Stored dataset items
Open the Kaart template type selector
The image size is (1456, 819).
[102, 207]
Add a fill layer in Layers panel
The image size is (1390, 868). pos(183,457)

PROBLEM TO SOLVE => Word for word, retype all of the entries above.

FINISHED EXERCISE =>
Open the Kaart template type selector
The image size is (1456, 819).
[102, 207]
Add a fill layer in Layers panel
The image size is (1390, 868). pos(183,457)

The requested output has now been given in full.